------ Source records ------

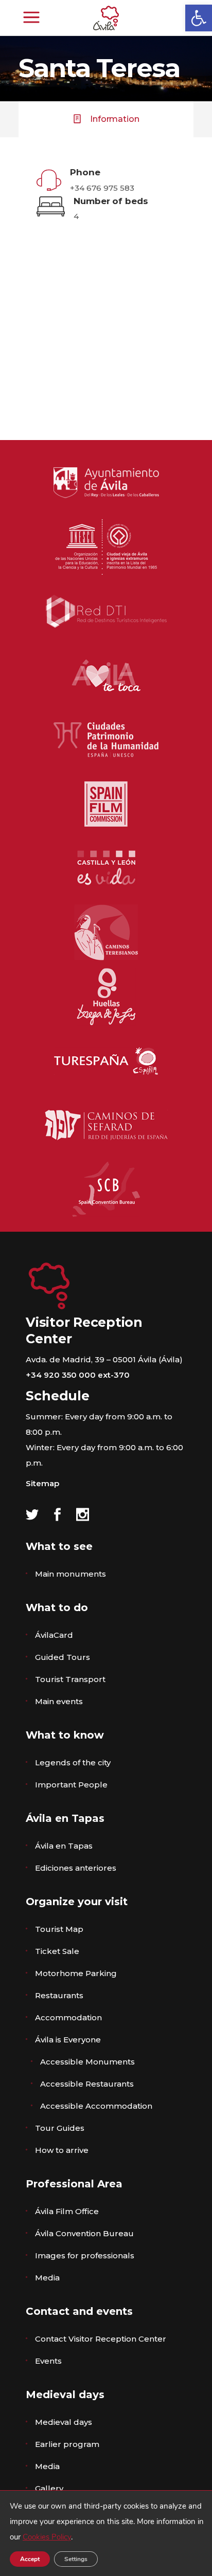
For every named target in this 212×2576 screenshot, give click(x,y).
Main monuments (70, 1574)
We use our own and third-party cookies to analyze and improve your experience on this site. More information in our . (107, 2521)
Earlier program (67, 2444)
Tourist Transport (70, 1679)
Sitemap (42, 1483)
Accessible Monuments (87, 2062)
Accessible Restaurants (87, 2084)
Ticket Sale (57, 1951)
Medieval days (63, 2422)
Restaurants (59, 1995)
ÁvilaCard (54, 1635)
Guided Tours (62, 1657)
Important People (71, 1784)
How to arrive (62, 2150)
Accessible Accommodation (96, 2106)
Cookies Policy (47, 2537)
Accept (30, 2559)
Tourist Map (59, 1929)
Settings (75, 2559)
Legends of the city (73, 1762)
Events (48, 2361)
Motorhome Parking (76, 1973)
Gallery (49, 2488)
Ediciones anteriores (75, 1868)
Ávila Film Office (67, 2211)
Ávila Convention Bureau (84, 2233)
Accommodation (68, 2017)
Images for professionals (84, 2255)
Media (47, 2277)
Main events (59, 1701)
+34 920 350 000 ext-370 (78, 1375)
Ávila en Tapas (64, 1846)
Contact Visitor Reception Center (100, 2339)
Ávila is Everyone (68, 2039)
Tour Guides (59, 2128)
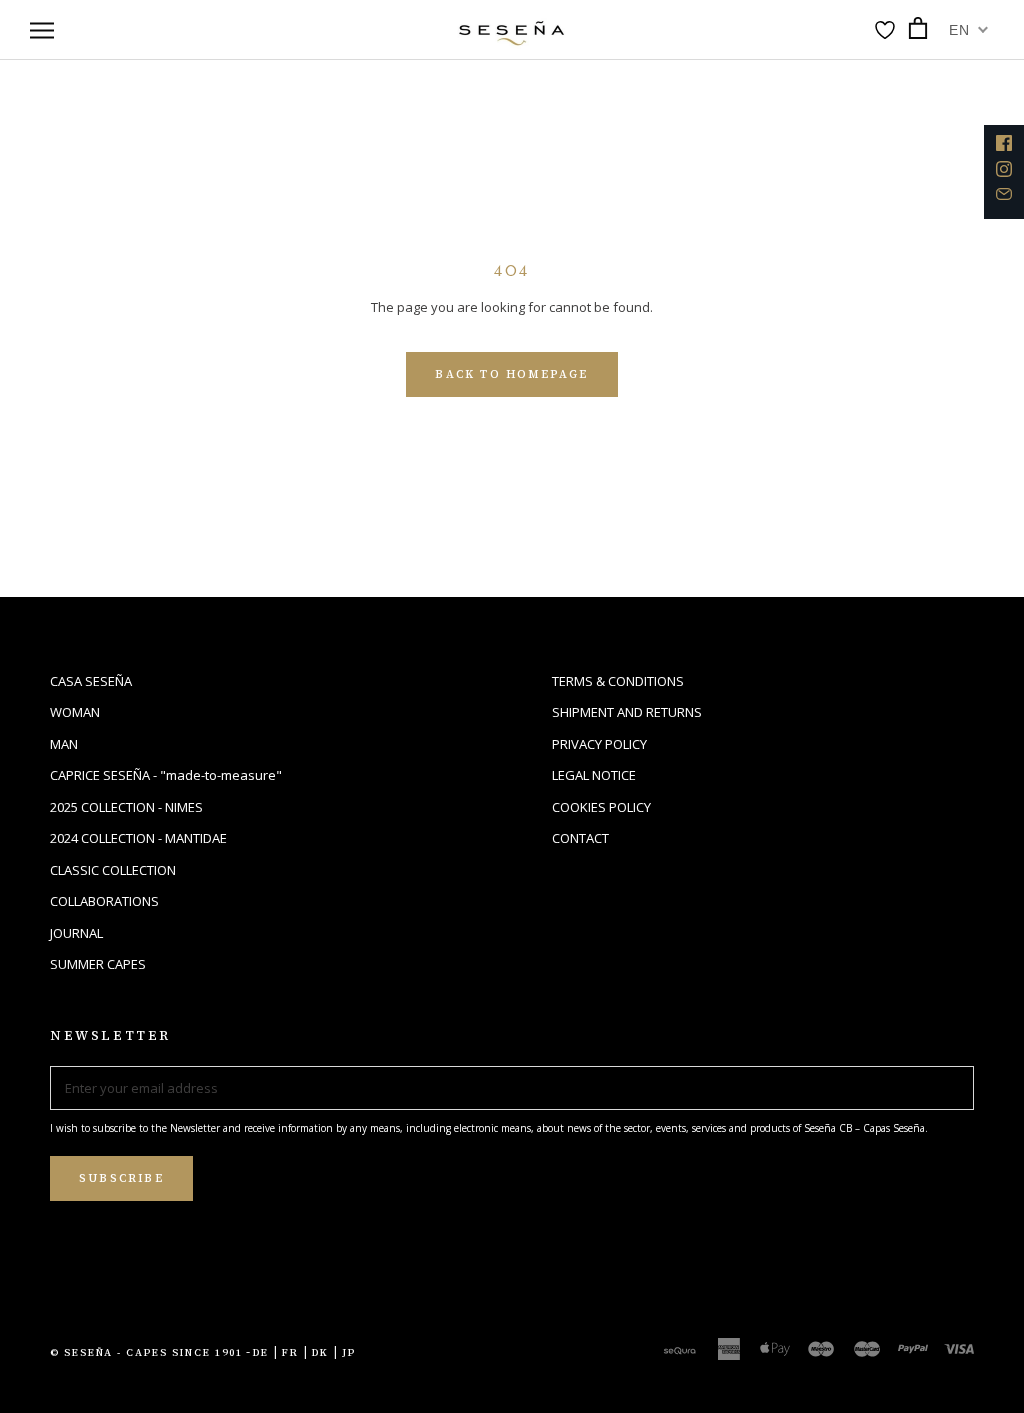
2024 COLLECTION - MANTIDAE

------
------ Source records ------

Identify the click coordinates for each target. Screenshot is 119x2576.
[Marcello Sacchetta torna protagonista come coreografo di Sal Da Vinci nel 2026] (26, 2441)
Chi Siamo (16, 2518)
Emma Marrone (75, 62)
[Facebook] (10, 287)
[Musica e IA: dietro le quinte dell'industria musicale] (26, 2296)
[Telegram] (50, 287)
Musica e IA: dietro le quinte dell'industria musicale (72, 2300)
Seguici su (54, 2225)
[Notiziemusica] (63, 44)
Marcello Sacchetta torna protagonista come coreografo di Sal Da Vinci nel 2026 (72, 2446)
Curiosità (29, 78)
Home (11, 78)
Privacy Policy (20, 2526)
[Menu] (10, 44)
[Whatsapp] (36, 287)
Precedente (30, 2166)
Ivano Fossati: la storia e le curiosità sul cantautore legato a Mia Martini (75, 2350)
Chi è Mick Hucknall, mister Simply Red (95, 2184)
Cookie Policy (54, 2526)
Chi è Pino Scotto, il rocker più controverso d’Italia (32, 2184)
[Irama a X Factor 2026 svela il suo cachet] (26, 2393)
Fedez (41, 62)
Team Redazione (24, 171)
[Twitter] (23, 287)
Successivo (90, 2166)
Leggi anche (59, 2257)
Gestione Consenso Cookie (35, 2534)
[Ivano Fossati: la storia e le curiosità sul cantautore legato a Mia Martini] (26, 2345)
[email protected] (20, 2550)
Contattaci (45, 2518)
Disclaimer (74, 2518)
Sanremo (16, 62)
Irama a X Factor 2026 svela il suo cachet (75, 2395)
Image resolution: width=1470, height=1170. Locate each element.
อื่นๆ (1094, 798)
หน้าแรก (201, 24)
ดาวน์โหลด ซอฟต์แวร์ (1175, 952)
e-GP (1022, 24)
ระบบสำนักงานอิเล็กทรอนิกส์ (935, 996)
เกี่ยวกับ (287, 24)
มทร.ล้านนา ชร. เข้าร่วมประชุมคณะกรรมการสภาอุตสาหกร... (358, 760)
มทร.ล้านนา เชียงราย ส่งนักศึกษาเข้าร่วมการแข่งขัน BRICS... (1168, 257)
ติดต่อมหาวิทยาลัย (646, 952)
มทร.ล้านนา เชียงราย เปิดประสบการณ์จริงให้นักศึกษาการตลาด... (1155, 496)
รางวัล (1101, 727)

------

• [What needs to be done]: Go through the listing above and write out exactly the lines starting with the one holding "ระบบสำนักงานอิเล็กทรอนิกส์ (935, 996)" and running through the one holding "รางวัล (1101, 727)", ends included, and no others.

• [Answer to this exercise]:
ระบบสำนักงานอิเล็กทรอนิกส์ (935, 996)
เกี่ยวกับ (287, 24)
มทร.ล้านนา ชร. เข้าร่วมประชุมคณะกรรมการสภาอุตสาหกร... (358, 760)
มทร.ล้านนา เชียงราย ส่งนักศึกษาเข้าร่วมการแข่งขัน BRICS... (1168, 257)
ติดต่อมหาวิทยาลัย (646, 952)
มทร.ล้านนา เชียงราย เปิดประสบการณ์จริงให้นักศึกษาการตลาด... (1155, 496)
รางวัล (1101, 727)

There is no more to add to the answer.